*Information supplied*:
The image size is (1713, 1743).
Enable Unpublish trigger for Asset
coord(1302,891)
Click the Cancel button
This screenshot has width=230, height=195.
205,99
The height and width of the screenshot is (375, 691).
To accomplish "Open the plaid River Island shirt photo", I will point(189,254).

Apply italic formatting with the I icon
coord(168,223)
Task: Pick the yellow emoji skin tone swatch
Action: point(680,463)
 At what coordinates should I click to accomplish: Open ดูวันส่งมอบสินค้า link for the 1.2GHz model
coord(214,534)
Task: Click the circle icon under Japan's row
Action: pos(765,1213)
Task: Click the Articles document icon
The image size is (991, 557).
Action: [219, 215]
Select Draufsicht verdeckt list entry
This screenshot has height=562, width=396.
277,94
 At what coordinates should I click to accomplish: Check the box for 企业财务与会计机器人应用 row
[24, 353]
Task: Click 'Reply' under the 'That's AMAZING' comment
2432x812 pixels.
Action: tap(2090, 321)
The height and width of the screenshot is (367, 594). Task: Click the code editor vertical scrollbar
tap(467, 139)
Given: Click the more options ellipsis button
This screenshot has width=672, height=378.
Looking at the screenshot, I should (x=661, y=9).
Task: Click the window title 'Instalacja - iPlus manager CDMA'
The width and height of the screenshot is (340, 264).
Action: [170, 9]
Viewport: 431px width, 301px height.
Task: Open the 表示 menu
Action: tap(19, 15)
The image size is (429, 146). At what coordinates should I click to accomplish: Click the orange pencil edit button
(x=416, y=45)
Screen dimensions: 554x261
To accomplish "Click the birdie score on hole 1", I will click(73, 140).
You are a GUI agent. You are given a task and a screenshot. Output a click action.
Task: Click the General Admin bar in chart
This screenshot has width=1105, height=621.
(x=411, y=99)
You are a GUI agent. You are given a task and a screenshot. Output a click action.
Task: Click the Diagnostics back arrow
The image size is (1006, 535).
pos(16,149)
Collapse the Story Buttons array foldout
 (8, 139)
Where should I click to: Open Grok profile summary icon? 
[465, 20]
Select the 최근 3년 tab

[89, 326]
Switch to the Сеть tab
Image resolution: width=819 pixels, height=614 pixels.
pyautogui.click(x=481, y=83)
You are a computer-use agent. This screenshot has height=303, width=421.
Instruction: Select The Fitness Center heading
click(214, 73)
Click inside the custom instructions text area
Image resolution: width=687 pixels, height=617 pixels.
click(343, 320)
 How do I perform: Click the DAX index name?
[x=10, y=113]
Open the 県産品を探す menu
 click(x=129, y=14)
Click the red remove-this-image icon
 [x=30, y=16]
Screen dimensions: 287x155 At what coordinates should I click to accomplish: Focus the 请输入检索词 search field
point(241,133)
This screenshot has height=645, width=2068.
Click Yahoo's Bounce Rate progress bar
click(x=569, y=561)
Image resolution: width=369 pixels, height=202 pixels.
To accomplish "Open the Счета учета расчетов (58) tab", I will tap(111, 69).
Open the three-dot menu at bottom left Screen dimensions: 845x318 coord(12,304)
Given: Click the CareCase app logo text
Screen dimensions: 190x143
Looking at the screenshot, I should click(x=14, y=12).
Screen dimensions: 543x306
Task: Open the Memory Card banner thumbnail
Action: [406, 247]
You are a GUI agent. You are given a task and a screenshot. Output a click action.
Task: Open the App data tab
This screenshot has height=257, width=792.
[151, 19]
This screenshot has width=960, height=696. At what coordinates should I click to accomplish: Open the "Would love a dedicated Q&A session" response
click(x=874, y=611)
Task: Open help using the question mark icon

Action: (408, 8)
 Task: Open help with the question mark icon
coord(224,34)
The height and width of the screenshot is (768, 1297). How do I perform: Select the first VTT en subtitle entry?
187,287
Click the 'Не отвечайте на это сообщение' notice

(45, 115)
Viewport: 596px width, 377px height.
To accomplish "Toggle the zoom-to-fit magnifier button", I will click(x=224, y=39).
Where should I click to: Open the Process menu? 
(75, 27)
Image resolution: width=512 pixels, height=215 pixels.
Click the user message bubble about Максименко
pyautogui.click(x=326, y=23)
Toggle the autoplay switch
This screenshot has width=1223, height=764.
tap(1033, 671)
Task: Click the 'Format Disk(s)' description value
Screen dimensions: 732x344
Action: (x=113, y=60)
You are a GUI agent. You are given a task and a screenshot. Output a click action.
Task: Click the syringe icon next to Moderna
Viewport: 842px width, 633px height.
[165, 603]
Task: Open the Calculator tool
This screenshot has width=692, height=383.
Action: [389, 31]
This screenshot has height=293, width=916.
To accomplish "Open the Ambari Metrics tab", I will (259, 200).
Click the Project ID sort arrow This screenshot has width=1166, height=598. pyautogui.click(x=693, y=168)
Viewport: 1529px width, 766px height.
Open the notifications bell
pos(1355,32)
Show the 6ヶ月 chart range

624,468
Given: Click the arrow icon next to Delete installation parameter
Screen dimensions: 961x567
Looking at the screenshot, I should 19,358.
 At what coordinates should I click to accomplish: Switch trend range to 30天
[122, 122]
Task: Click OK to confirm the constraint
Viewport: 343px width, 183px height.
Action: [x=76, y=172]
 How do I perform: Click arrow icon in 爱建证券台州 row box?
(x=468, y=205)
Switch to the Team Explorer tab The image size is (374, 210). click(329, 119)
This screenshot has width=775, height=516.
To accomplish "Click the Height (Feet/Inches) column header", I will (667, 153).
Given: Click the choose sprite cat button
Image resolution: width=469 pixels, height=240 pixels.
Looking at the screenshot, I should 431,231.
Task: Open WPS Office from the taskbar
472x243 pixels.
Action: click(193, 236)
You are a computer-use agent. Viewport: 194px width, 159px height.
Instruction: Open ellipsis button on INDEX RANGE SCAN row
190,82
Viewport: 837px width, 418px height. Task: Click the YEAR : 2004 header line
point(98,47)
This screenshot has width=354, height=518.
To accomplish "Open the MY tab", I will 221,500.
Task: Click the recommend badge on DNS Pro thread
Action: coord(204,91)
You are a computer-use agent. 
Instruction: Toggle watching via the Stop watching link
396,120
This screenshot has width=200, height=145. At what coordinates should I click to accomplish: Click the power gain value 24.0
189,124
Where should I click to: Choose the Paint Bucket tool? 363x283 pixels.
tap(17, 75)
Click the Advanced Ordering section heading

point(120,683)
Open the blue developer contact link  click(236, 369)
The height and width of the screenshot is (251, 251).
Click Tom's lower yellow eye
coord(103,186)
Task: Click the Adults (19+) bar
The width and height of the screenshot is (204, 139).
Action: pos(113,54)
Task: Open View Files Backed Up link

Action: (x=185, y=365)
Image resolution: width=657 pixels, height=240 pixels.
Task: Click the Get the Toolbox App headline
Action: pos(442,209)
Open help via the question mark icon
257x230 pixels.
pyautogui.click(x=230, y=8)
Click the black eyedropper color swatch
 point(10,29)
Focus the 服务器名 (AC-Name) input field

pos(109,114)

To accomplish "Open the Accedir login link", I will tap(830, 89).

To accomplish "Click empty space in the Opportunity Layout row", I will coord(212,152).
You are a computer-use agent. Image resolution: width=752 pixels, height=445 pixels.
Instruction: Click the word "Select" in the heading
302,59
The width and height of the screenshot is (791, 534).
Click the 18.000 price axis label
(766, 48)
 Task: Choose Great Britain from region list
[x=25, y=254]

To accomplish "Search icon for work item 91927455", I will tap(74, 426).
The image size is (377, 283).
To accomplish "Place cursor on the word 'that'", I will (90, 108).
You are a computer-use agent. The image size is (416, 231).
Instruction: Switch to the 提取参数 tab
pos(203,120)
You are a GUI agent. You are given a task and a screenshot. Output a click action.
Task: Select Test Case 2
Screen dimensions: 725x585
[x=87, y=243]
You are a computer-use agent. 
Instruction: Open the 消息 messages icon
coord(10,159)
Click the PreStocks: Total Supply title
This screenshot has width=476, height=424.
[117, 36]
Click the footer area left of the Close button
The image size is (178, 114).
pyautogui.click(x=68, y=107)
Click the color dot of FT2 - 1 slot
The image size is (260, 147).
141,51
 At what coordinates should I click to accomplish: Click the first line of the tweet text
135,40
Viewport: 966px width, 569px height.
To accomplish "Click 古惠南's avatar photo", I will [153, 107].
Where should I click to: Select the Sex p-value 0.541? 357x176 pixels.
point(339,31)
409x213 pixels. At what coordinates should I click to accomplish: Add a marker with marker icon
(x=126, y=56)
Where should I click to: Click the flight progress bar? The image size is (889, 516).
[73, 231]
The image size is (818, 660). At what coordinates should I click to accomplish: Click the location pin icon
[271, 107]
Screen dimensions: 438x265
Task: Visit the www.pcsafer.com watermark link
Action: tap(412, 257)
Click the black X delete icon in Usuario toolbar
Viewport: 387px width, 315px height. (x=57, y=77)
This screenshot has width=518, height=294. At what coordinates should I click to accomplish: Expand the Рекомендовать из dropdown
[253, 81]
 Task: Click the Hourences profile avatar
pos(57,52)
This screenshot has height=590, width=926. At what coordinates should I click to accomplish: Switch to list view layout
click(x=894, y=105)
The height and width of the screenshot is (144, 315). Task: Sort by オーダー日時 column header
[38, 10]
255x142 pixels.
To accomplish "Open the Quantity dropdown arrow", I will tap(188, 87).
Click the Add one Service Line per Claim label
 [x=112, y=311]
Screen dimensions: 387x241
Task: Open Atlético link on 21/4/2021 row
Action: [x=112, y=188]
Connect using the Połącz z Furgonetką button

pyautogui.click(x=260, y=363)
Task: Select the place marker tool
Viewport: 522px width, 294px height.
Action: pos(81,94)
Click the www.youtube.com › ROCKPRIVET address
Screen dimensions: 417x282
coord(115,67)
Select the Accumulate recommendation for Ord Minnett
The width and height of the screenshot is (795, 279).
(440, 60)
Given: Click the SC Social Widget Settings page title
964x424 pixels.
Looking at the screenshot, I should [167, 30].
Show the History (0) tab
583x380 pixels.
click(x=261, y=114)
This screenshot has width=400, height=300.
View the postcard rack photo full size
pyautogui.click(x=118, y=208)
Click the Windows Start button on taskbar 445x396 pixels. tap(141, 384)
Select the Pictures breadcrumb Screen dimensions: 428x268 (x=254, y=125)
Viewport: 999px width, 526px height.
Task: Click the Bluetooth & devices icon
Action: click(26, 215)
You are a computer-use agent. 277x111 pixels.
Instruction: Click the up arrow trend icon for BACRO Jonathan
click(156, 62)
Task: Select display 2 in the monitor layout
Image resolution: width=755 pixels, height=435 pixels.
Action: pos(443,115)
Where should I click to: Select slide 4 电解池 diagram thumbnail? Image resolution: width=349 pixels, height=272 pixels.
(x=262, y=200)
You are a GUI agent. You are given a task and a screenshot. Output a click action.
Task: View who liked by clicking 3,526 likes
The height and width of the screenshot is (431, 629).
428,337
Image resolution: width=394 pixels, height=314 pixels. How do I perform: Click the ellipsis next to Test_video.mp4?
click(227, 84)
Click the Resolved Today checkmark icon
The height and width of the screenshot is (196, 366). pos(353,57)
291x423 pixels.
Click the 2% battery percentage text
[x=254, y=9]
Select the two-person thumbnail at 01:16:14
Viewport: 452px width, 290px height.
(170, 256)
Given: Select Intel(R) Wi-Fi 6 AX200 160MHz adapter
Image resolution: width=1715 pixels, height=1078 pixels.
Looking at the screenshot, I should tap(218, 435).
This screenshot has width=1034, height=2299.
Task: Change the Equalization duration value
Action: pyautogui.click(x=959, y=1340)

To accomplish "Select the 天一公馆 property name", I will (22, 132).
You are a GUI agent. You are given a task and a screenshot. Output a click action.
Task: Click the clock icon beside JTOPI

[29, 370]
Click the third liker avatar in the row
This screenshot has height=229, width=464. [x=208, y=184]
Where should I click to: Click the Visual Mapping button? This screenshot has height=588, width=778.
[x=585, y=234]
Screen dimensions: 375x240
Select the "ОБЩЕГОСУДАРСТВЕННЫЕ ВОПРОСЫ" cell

*Your objective*: Look through the entries and find each line that has the string "computer". Copy those lines.

*Answer to this task*:
You are a computer-use agent. This screenshot has height=303, width=421.
You are a computer-use agent. Viewport: 194px width, 159px height.
You are a computer-use agent. 
You are a computer-use agent. Image resolution: width=752 pixels, height=445 pixels.
You are a computer-use agent. The image size is (416, 231).
You are a computer-use agent. 
You are a computer-use agent. 277x111 pixels.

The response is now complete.